Endogenous Calcium Buffering Capacity of Substantia Nigral Dopamine Neurons

Dopamine (DA)-containing cells from the substantia nigra pars compacta (SNc) play a major role in the initiation of movement. Loss of these cells results in Parkinson's disease (PD). Changes in intracellular calcium ion concentration ([Ca2+]i) elicit several events in DA cells, including spike afterhyperpolarizations (AHPs) and subthreshold oscillations underlying autonomous firing. Continuous Ca2+ load due to Ca2+-dependent rhythmicity has been proposed to cause the death of DA cells in PD and normal aging. Because of the physiological and pathophysiological importance of [Ca2+]i in DA cells, we characterized their intrinsic Ca2+-buffering capacity (KS) in brain slices. We introduced a fluorescent Ca2+-sensitive exogenous buffer (200 μM fura-2) and cells were tracked from break-in until steady state by stimulating with a single action potential (AP) every 30 s and measuring the Ca2+ transient from the proximal dendrite.
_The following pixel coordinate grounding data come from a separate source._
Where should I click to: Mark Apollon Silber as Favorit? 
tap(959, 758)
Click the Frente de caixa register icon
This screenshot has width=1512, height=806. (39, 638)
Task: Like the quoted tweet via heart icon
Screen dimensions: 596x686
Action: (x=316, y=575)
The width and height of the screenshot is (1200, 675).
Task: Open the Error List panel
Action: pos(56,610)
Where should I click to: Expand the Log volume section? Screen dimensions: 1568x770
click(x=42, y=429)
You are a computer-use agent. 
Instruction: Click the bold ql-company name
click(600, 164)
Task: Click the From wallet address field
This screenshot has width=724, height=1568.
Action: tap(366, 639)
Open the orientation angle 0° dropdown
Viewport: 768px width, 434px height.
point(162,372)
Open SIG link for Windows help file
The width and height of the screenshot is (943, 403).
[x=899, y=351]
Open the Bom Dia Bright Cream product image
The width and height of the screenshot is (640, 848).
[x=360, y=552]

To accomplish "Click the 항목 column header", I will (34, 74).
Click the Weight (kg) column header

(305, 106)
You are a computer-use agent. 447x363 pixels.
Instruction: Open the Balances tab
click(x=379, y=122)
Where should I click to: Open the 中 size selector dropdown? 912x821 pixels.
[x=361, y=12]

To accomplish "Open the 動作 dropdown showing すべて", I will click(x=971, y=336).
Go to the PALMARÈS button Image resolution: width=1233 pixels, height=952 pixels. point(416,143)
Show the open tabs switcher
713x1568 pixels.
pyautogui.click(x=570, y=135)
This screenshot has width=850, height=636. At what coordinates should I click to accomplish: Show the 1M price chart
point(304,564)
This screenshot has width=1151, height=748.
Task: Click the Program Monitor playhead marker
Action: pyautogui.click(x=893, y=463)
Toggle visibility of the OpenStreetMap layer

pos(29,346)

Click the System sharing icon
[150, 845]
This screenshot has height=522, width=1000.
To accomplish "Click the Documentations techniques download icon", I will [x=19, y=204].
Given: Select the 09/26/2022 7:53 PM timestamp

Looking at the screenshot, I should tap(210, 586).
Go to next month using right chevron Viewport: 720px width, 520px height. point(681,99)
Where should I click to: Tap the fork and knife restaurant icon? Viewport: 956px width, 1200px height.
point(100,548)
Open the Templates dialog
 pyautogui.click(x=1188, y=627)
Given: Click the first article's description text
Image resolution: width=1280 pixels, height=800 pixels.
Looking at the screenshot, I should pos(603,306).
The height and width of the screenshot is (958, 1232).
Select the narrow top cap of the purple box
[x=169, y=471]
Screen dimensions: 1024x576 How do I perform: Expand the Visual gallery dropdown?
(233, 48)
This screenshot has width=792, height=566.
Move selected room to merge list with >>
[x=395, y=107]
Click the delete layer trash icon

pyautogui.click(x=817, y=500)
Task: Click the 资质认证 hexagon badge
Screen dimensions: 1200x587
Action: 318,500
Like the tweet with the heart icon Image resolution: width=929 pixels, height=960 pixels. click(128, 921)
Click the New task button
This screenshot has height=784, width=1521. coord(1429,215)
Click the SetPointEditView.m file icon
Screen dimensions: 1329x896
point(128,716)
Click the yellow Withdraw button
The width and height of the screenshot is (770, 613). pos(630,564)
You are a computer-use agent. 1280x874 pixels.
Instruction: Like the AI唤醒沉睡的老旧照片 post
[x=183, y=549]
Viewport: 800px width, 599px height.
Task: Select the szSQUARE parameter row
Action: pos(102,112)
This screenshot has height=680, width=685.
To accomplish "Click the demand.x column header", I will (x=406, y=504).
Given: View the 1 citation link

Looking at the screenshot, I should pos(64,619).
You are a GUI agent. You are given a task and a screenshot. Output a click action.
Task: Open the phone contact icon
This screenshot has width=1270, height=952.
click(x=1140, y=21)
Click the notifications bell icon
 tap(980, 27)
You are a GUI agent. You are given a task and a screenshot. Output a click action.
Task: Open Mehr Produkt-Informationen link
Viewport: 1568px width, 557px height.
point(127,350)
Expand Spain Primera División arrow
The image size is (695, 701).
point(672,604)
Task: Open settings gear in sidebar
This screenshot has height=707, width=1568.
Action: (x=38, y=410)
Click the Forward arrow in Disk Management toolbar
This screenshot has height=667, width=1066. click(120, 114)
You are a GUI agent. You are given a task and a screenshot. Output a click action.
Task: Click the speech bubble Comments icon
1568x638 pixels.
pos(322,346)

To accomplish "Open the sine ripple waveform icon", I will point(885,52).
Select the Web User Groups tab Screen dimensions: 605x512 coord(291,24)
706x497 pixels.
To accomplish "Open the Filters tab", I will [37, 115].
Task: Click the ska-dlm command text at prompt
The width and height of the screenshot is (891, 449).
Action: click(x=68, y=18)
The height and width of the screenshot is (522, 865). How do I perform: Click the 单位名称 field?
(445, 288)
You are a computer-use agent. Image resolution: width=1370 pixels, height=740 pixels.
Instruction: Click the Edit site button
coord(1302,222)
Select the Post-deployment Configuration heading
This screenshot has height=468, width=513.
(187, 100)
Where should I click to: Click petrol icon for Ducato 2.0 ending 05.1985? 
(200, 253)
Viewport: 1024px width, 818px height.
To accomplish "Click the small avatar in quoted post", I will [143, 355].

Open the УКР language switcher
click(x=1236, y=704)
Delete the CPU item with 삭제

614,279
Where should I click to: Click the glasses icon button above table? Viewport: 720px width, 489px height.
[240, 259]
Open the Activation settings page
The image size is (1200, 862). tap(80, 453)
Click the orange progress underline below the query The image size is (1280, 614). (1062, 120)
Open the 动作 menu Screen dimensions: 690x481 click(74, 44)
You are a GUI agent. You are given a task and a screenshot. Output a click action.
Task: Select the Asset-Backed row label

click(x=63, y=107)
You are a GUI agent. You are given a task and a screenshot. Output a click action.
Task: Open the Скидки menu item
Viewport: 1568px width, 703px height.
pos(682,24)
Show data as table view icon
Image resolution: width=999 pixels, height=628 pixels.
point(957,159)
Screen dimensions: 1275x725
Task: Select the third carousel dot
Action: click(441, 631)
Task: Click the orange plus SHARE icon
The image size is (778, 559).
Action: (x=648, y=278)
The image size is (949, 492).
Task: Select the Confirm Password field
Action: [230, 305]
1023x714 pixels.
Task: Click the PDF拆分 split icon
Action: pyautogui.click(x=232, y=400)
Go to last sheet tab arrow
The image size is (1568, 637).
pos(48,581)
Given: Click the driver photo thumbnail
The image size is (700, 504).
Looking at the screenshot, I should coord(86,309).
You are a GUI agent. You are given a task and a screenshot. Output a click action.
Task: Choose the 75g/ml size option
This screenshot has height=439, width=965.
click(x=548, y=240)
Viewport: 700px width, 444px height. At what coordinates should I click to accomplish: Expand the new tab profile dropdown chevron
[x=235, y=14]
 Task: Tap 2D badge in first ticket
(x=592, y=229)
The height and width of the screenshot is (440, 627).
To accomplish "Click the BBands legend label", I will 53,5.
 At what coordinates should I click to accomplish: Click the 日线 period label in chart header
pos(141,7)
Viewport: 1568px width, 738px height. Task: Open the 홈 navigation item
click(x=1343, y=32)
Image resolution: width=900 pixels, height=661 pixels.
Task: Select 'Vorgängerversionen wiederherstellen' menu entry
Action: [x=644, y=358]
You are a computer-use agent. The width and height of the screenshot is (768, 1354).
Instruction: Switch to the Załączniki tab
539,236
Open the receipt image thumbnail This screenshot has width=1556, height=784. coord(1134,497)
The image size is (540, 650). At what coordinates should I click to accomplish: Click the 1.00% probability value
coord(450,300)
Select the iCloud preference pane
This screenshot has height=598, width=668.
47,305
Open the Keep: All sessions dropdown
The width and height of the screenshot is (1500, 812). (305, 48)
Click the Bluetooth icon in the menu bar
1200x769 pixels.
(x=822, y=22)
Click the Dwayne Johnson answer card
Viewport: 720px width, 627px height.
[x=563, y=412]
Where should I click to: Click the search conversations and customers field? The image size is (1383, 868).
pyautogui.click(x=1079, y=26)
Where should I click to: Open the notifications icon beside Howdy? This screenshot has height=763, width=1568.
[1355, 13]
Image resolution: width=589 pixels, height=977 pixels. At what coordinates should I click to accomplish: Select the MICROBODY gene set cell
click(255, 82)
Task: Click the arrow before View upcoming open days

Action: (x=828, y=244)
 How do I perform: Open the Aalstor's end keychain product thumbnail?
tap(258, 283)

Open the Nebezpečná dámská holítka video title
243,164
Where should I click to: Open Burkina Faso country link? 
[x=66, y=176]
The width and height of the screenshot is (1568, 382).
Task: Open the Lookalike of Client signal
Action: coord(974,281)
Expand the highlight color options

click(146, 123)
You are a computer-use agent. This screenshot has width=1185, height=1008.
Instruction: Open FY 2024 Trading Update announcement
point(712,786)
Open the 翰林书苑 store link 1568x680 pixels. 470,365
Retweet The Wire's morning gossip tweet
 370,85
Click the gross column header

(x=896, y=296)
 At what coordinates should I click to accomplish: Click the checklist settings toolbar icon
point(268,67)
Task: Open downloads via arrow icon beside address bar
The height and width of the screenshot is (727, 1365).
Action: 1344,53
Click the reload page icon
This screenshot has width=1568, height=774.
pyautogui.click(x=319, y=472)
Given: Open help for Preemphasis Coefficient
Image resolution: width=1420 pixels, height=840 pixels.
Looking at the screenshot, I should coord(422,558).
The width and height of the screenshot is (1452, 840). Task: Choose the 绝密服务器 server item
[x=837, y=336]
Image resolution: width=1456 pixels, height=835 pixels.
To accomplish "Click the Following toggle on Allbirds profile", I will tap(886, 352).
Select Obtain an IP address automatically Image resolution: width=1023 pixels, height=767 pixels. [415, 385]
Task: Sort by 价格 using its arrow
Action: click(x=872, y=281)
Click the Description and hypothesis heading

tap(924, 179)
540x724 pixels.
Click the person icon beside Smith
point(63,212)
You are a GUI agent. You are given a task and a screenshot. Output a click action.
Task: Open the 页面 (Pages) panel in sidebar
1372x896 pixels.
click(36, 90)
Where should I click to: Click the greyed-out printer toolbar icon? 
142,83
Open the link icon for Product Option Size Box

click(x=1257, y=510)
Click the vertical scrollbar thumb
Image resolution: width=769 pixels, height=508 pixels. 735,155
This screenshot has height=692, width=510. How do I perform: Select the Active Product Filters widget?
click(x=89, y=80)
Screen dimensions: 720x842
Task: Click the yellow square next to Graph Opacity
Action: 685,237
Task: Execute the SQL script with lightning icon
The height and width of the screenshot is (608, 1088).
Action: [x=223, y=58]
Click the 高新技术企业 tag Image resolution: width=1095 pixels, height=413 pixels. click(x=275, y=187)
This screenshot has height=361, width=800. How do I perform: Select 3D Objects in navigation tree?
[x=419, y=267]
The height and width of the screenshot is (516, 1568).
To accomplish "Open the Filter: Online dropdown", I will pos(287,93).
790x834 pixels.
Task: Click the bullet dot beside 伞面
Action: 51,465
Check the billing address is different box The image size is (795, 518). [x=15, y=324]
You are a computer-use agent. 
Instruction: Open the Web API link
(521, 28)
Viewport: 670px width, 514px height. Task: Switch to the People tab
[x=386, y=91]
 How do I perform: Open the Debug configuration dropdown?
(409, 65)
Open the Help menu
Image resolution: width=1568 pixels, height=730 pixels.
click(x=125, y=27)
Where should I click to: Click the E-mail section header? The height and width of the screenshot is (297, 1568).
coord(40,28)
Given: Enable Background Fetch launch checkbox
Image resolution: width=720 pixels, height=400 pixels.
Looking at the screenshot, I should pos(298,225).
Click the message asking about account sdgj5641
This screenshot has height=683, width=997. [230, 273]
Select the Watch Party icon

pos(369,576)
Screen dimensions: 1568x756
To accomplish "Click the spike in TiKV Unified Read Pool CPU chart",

DA neurons filled exponentially with a τ of about 5–6 min. [Ca2+]i was assumed to equilibrate between the endogenous Ca2+ buffer and the exogenous Ca2+ indicator buffer. Intrinsic buffering was estimated by extrapolating from the linear relationships between the amplitude or time constant of the Ca2+ transients versus [fura-2]. Extrapolated Ca2+-transients in the absence of fura-2 had mean peak amplitudes of 293.7 ± 65.3 nM and τ = 124 ± 13 ms (postnatal day 13 [P13] to P17 animals). Intrinsic buffering increased with age in DA neurons. For cells from animals P13–P17, KS was estimated to be about 110 (n = 20). In older animals (P25–P32), the estimate was about 179 (n = 10). These relatively low values may reflect the need for rapid Ca2+ signaling, e.g., to allow activation of sK channels, which shape autonomous oscillations and burst firing. Low intrinsic buffering may also make DA cells vulnerable to Ca2+-dependent pathology.